● Provided information:
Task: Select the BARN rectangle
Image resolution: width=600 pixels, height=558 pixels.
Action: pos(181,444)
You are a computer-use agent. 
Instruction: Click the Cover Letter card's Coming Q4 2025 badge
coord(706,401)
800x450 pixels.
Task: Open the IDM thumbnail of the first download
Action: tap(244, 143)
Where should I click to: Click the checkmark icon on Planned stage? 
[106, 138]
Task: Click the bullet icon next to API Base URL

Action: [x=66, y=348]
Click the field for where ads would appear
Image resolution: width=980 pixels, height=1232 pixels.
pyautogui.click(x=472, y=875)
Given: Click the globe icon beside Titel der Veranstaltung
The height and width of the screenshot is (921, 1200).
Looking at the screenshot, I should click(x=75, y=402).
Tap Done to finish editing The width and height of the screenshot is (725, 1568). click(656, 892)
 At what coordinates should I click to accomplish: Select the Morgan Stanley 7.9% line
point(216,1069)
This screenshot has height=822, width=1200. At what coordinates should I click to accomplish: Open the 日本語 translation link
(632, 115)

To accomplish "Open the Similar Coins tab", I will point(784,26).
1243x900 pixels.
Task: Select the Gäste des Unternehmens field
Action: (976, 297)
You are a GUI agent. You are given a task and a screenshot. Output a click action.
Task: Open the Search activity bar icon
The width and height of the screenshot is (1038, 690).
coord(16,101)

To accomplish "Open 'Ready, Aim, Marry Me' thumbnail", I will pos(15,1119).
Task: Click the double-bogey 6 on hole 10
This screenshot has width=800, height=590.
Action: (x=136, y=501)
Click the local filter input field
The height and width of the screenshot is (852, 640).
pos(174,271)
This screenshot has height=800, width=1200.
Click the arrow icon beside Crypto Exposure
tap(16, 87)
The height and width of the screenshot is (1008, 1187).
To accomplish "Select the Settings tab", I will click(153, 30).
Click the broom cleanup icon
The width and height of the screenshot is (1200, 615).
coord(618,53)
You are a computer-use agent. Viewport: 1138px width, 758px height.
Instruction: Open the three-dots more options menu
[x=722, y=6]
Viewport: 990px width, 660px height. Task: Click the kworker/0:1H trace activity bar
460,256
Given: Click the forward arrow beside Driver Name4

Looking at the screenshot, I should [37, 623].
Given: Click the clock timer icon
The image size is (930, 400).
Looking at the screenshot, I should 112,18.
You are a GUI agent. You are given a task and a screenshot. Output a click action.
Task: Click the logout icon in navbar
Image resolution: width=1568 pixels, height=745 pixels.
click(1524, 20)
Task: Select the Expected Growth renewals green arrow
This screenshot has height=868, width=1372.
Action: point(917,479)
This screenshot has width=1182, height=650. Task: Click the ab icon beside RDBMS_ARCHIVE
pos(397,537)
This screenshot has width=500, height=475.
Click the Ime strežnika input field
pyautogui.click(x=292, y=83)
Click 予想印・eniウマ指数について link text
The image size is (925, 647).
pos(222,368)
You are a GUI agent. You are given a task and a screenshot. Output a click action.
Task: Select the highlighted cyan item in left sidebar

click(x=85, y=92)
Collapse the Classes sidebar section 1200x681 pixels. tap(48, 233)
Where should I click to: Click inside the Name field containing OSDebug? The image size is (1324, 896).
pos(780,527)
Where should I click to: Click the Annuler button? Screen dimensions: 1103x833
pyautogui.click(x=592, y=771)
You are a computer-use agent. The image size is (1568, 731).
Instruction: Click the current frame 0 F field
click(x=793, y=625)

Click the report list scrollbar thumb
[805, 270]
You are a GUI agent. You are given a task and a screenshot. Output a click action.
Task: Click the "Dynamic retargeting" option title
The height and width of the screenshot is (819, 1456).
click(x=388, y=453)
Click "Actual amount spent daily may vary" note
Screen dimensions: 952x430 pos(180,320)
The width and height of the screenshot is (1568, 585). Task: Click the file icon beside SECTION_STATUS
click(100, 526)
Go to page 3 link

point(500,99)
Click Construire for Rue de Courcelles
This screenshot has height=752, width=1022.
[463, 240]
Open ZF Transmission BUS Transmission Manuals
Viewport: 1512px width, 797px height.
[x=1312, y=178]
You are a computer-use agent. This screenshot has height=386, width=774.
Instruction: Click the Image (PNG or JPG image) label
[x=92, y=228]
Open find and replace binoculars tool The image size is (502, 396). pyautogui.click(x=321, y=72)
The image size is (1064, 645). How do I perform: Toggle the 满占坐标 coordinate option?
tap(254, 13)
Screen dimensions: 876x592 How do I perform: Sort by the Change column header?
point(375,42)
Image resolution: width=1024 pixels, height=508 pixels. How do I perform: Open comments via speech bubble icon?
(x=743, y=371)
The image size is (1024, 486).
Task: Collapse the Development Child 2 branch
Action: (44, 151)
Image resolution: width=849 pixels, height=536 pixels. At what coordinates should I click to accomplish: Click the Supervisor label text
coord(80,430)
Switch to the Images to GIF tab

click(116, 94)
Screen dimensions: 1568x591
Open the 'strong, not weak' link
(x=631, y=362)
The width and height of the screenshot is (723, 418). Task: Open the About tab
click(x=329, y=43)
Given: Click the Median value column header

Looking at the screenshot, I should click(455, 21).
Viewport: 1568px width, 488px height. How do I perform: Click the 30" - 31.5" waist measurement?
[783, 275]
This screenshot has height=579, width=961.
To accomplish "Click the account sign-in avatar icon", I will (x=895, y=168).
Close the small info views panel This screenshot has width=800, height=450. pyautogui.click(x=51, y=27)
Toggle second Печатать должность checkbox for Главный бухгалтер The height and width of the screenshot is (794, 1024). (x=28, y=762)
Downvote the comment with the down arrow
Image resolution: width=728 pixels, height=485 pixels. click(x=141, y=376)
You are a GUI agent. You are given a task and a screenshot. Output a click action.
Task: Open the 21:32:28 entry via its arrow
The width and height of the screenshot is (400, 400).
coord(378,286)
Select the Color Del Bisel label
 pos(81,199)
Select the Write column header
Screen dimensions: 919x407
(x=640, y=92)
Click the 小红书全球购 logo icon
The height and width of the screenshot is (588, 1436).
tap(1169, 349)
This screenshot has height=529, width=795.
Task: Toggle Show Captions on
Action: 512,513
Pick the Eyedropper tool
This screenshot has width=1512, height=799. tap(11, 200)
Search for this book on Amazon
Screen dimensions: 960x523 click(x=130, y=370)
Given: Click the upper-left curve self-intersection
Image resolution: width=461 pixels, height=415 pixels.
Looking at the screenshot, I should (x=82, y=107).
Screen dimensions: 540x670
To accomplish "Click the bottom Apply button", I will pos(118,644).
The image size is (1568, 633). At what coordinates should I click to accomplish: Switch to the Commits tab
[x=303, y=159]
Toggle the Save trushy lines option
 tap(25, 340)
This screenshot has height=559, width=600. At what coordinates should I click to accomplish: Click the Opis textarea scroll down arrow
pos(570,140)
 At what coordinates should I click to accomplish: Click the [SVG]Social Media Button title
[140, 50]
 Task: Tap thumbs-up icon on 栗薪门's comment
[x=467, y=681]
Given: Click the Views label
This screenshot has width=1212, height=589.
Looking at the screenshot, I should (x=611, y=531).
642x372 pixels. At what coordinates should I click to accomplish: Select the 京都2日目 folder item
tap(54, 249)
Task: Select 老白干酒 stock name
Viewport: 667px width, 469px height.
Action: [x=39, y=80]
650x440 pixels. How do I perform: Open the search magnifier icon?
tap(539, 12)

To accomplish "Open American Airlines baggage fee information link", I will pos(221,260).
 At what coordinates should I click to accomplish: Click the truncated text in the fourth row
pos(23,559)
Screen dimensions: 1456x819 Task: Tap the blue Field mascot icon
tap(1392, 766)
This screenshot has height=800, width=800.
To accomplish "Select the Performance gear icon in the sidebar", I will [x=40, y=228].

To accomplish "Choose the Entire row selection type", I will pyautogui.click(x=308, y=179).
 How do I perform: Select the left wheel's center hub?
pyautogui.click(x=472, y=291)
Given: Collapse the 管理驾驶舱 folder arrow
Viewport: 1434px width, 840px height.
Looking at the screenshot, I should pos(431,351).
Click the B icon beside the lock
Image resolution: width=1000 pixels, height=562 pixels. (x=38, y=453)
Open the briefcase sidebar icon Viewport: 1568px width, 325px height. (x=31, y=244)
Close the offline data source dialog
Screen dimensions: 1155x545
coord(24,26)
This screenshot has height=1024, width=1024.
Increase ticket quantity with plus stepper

● Required action: For each line above that contains the word "computer", make a copy.

● Reply:
You are a computer-use agent. 
You are a computer-use agent. Viewport: 1138px width, 758px height.
You are a computer-use agent. The image size is (1568, 731).
You are a computer-use agent. This screenshot has height=386, width=774.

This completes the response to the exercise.